* Complete the following *
[a] Answer these questions from the "Through a Lens, Darkly" excerpt, one per line:
(i) Which television show did the narrator name when answering the high school senior?
(ii) What killed the old man found in the woods?
(iii) What led the narrator to the vacant lot behind the bank?
[b] Carry on the "Through a Lens, Darkly" excerpt past its last sentence, keeping its first-person voice.

* Document excerpt *

Friday, September 28, 2012

Through a Lens, Darkly

"Ya ever go to like, murders and stuff?, the high school senior asked. "Sure," I said, "but they’re never as interesting as they are on CSI." The line got a laugh and a groan, so I moved on to another subject. Later that night though, I realized just how much I’d lied to the curious teen.

It was well below zero the day I saw my first body. In fact, the cold was what killed the old man found in the woods that January morning. The scanner led me there - to a vacant lot behind a bank, where a cop buddy let me in close for an unauthorized glance. Camera by my side, I approached the prone figure on the forest floor. Knees bent as if sleeping, the old man in the brown coat and gray beard lay on his side. A wind-blown mound of dead winter leaves covered half his face - the one visible eye open and unfocused. As I bathed in his blank stare, a bank teller’s metallic voice wafted in the distance. Looking around, I noticed the stacked cardboard, the tied-off garbage bag, the worn laundry draped over scraggly pine saplings. Only then did I realize I was standing in the homeless man’s bedroom.

* Data shown *
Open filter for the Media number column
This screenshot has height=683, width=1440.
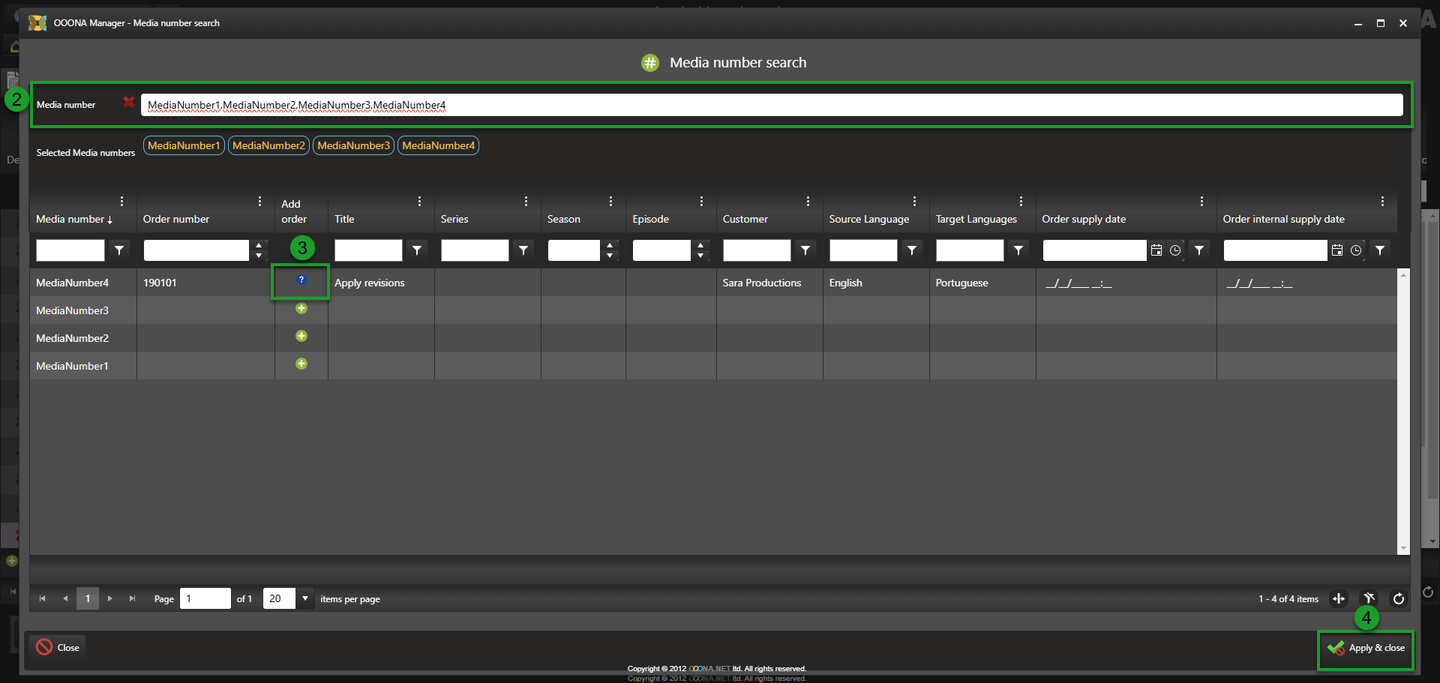pos(119,250)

* List of answers *
[a]
(i) CSI
(ii) The cold
(iii) The scanner

[b]
A year or two later, I already considered myself a veteran. With growing skills and too much swagger, I wandered from one random calamity to the next. One warm morning, I followed the voices on the law enforcer’s frequency to a rundown house at the bottom of a hill, where chance and circumstance had claimed another victim. At first glance, the primer-gray Nova sitting cockeyed on the porch was downright laughable, until a familiar officer dropped the F-Bomb. Fatal. Suddenly I noticed a cop unfolding a large white sheet. By the time he draped it over the front of the car, I had him in my camera’s crosshairs. The fleeting shot led the noon that day - the forty second tale of a freak accident involving a speeding Chevy and an unlucky resident -a well-regarded grandfather who liked to sit on his front porch in the morning, sip coffee and wave at the motorists he knew.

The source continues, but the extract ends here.